Simple markups for bold and italics in TMX?
Thread poster: Hans Lenting
Hans Lenting
Hans Lenting
Netherlands
Member (2006)
German to Dutch
Sep 3, 2022

I was quite impressed when I saw how complicated the markups for bold and italics in TMX look:

Screen Shot 2022-09-04 at 06.59.33

Question: Can this be simplified? E.g. is the markup numbering really necessary?


[Edited at 2022-09-04 05:00 GMT]


 
Hans Lenting
Hans Lenting
Netherlands
Member (2006)
German to Dutch
TOPIC STARTER
Some info Sep 3, 2022

Found this info:

http://xml.coverpages.org/TMX-SpecV13.html


 
Samuel Murray
Samuel Murray  Identity Verified
Netherlands
Local time: 17:47
Member (2006)
English to Afrikaans
+ ...
It's actually very simple Sep 3, 2022

Hans Lenting wrote:
I was quite impressed when I saw how complicated the markups for bold and italics in TMX look...

It looks complicated because you're reading it as a human. For a computer, it's reasonably simple. It allows the TMX file to specify which bits of text are to be considered "tags", without requiring that the tags be converted to some universal TMX format.

Broadly speaking, TMX recognizes two types of tags, namely standalone tags and paired tags. Paired tags is where you have a begin-tag and an end-tag.

Since your goal is to make it simpler for humans to read (and write?), you should start by not using escaped text in the tag. So, instead of using <b> as the bold tag (which in the TMX will be displayed as &lt;b&gt; ), you can use [b] as the bold tag. Heck, you can even use "B" and "b" as the opening and closing bold tags (see below).

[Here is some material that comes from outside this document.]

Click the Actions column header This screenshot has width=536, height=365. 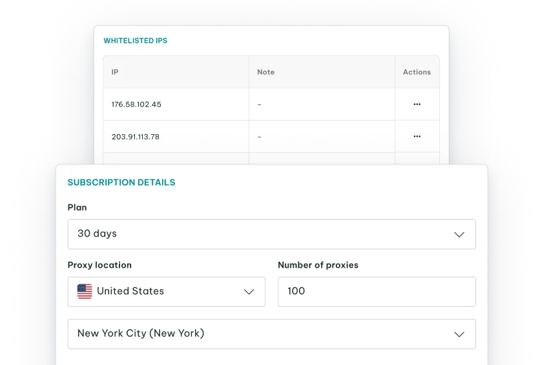(x=417, y=72)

If you use e.g. just "B" as the bold tag, then it becomes difficult to read when you view it in a program that doesn't show or recognize the tags. In other words, if you use just "B" as the starting bold tag and "b" as the closing bold tag, then you may find a sentence that looks like "The Bcatb sat on the Bmatb." when viewed in a program that doesn't colour the tags (even though a CAT tool will correctly recognize that the "B" and "b" are tags and not part of the text.

Using "B" and "b" as the tags, the TMX would look like this:
The <bpt>B</bpt>cat<ept>b</ept> sat on the <bpt>B</bpt>mat<ept>b</ept>.

I'm not even sure it's necessary that tags have unique text. So it may be that you can actually just have this:
The <bpt>#</bpt>cat<ept>#</ept> sat on the <bpt>#</bpt>mat<ept>#</ept>.
The unparsed clear text would then be "The #cat# sat on the #mat#.", but the TMX file (and the CAT tool that parses it) will know that the first # is an opening bold tag and the second # is a closing bold tag.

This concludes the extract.